- Exercise aim
Lines below starting with the line with "540x405 pixels. How" and going on through the line with "1568x602 pixels." must be output exactly; the rest of the records must be left out.

- Exercise data
____________________

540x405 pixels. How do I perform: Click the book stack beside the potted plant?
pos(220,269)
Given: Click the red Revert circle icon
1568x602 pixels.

____________________

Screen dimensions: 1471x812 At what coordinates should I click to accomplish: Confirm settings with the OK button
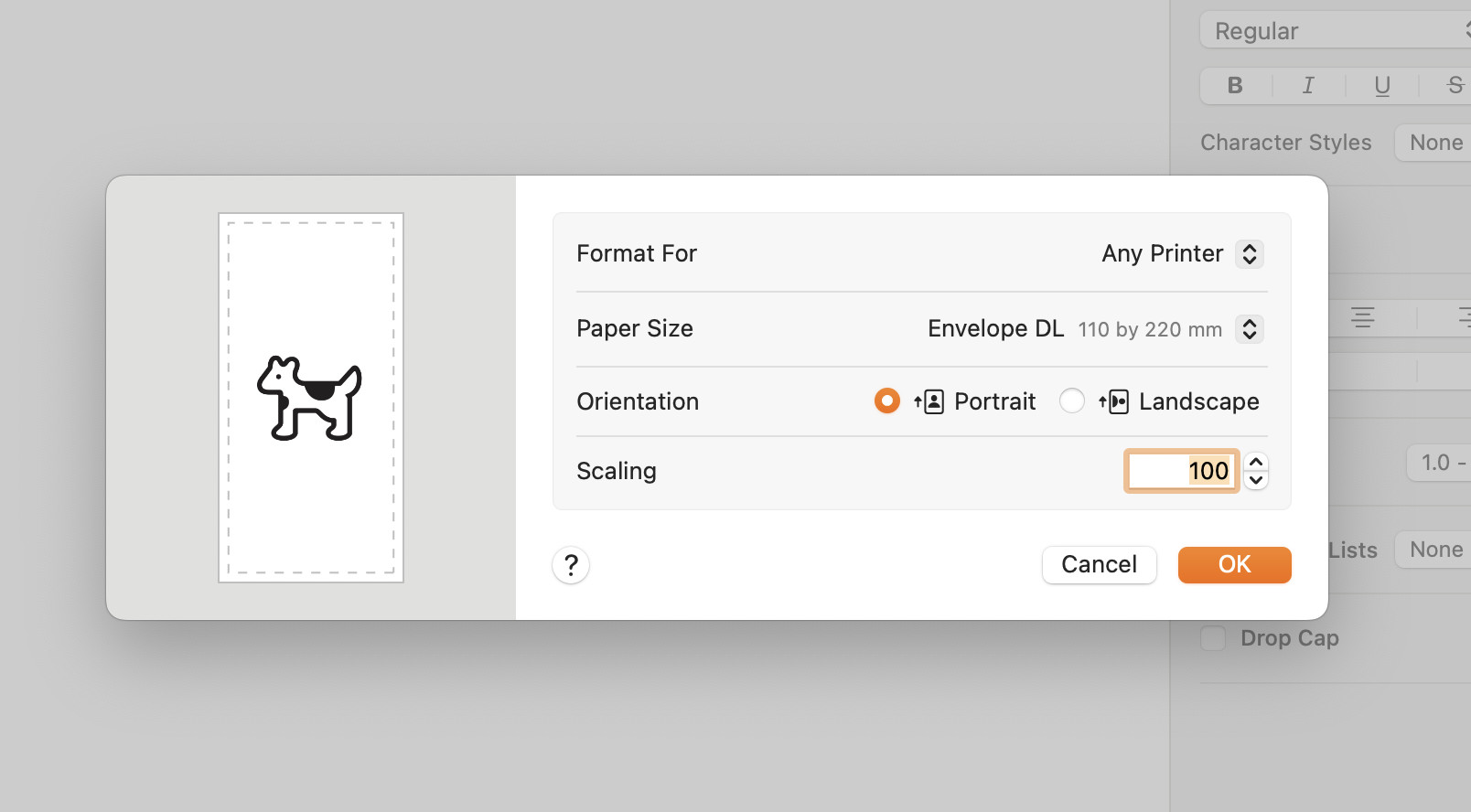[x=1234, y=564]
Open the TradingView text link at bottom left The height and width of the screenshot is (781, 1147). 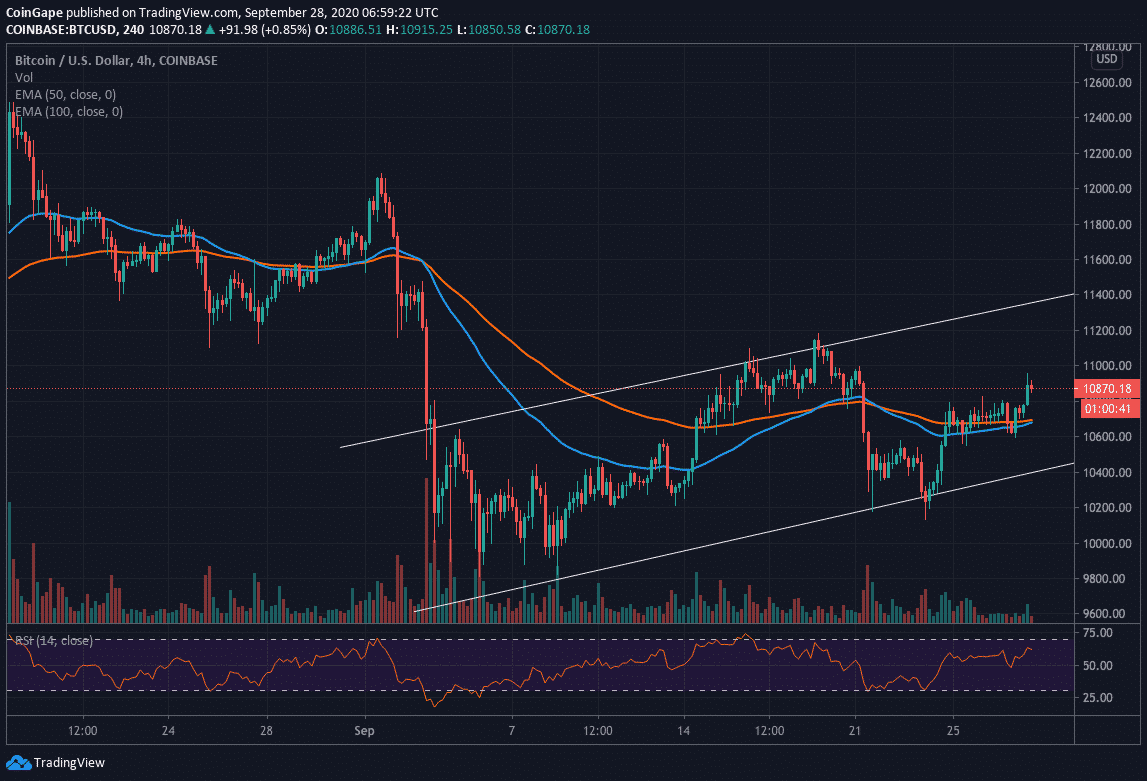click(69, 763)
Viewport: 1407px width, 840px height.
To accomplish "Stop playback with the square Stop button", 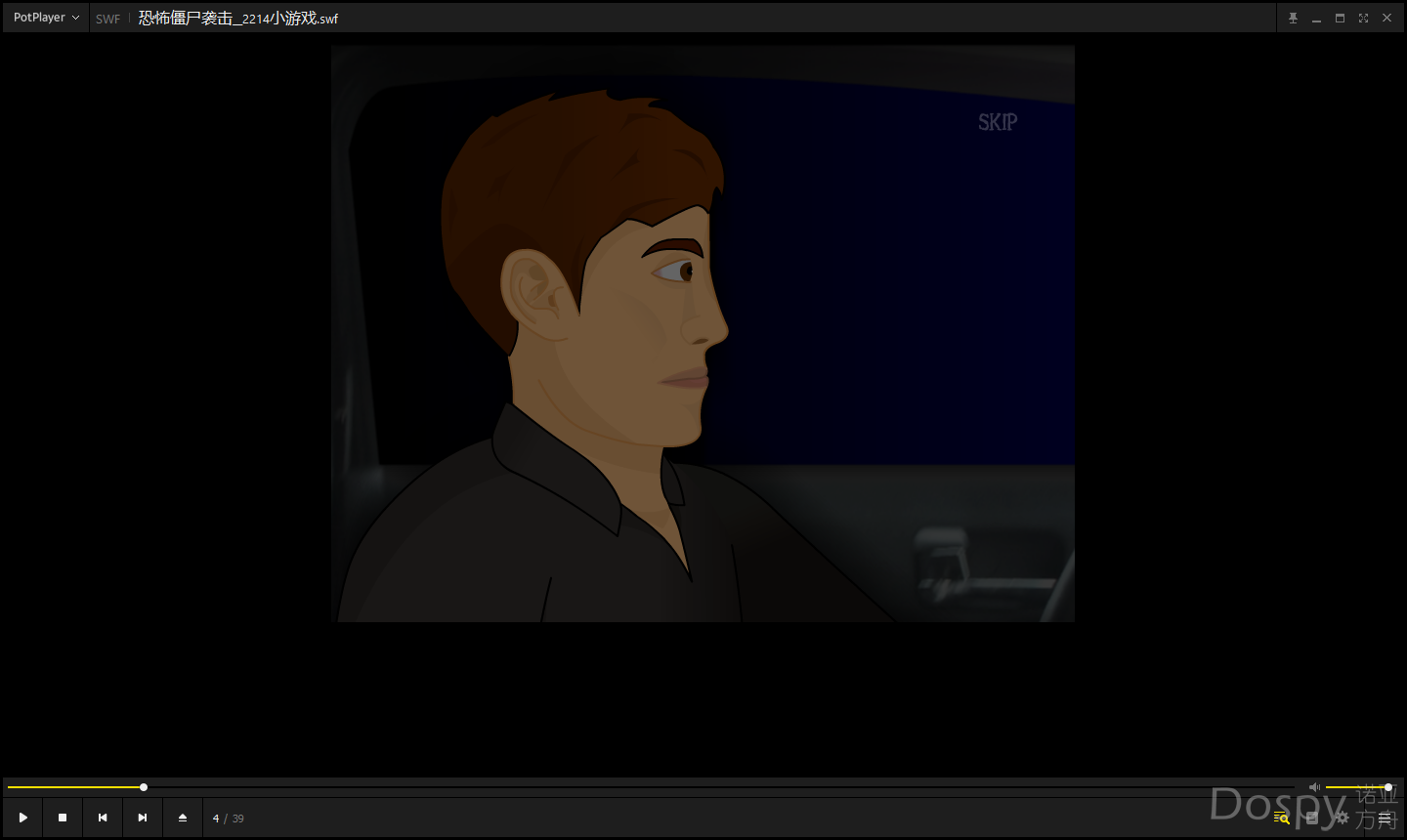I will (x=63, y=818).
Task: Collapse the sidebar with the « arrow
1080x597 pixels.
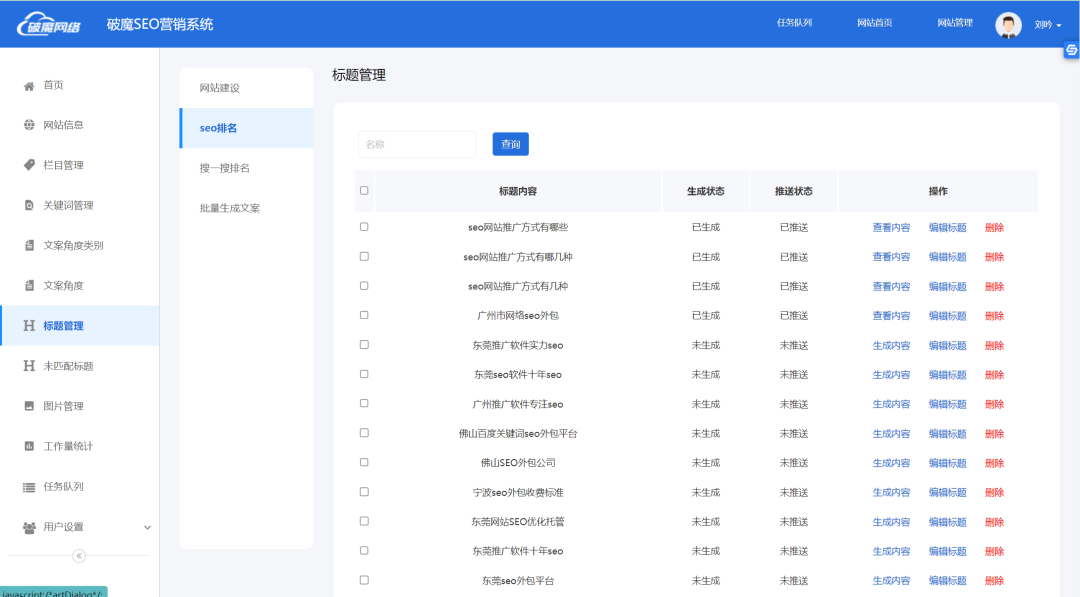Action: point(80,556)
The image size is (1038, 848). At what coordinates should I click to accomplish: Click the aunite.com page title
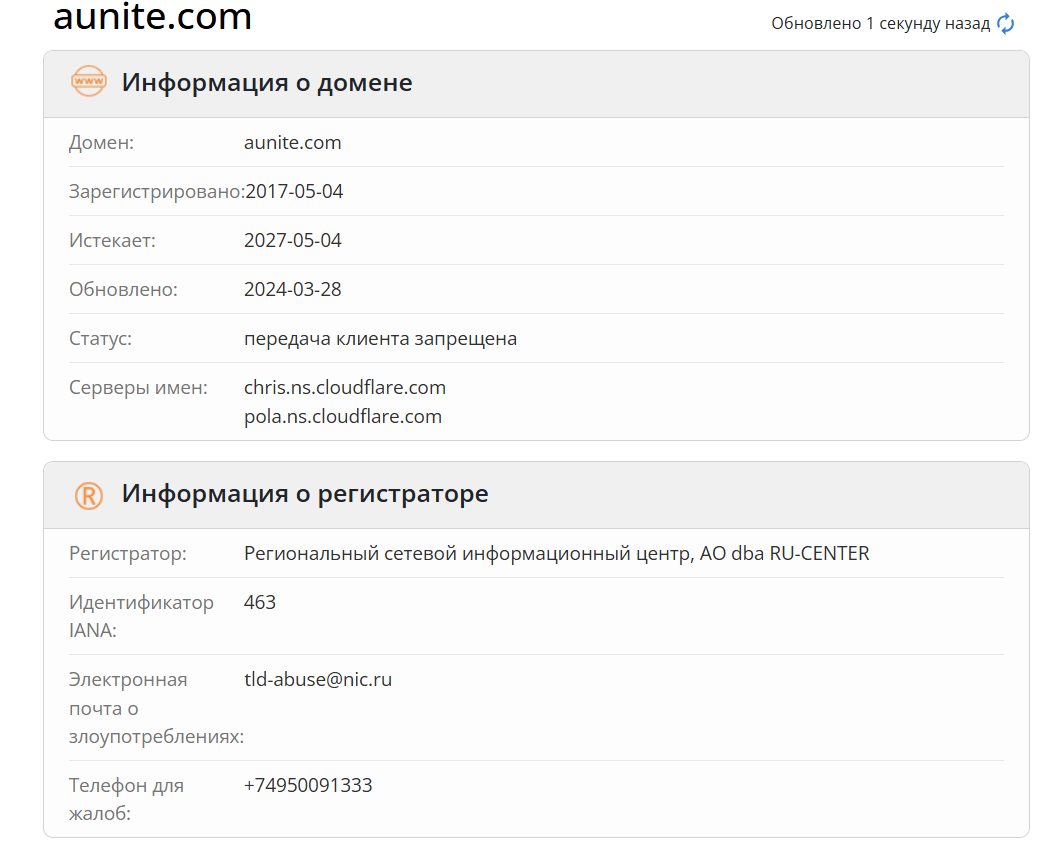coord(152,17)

____________________

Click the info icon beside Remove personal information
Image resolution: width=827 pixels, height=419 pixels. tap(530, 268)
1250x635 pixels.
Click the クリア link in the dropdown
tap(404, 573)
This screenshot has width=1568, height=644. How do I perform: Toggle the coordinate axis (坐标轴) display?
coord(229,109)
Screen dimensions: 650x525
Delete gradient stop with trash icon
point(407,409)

____________________

- Solution to this exercise
540x405 pixels. How do I perform: Click the book stack beside the potted plant?
pos(220,269)
Given: Click the red Revert circle icon
1568x602 pixels.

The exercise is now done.